Activity:
Print out the whole listing below exactly as it is written.

Entries shown:
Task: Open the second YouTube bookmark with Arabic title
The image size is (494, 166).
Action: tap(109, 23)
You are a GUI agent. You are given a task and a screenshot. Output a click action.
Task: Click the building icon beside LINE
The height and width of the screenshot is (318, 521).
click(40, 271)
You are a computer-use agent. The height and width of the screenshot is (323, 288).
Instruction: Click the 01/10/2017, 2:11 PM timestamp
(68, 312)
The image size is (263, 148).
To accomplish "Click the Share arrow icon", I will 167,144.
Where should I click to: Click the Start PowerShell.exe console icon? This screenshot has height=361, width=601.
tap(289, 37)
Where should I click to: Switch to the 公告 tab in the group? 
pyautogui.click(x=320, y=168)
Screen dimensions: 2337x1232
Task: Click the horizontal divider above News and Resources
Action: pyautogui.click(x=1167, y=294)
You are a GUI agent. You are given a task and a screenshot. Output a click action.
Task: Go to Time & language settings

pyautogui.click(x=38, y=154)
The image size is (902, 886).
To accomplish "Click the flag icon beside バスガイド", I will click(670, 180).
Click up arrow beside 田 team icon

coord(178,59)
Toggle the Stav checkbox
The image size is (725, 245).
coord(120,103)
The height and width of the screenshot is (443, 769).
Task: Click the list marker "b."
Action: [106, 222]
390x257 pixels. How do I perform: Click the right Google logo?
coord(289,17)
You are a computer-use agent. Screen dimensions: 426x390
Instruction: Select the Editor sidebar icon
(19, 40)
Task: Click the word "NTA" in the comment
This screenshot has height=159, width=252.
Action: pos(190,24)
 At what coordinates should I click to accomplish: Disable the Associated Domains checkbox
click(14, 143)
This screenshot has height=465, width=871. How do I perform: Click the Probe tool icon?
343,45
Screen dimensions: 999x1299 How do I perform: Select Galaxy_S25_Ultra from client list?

The answer:
Task: Open the second YouTube bookmark with Arabic title
The image size is (494, 166).
Action: tap(109, 23)
You are a GUI agent. You are given a task and a screenshot. Output a click action.
Task: Click the building icon beside LINE
The height and width of the screenshot is (318, 521).
click(40, 271)
You are a computer-use agent. The height and width of the screenshot is (323, 288).
Instruction: Click the 01/10/2017, 2:11 PM timestamp
(68, 312)
The image size is (263, 148).
To accomplish "Click the Share arrow icon", I will 167,144.
Where should I click to: Click the Start PowerShell.exe console icon? This screenshot has height=361, width=601.
tap(289, 37)
Where should I click to: Switch to the 公告 tab in the group? 
pyautogui.click(x=320, y=168)
Screen dimensions: 2337x1232
Task: Click the horizontal divider above News and Resources
Action: pyautogui.click(x=1167, y=294)
You are a GUI agent. You are given a task and a screenshot. Output a click action.
Task: Go to Time & language settings

pyautogui.click(x=38, y=154)
The image size is (902, 886).
To accomplish "Click the flag icon beside バスガイド", I will click(670, 180).
Click up arrow beside 田 team icon

coord(178,59)
Toggle the Stav checkbox
The image size is (725, 245).
coord(120,103)
The height and width of the screenshot is (443, 769).
Task: Click the list marker "b."
Action: [106, 222]
390x257 pixels. How do I perform: Click the right Google logo?
coord(289,17)
You are a computer-use agent. Screen dimensions: 426x390
Instruction: Select the Editor sidebar icon
(19, 40)
Task: Click the word "NTA" in the comment
This screenshot has height=159, width=252.
Action: pos(190,24)
 At what coordinates should I click to accomplish: Disable the Associated Domains checkbox
click(14, 143)
This screenshot has height=465, width=871. How do I perform: Click the Probe tool icon?
343,45
Screen dimensions: 999x1299 How do I perform: Select Galaxy_S25_Ultra from client list?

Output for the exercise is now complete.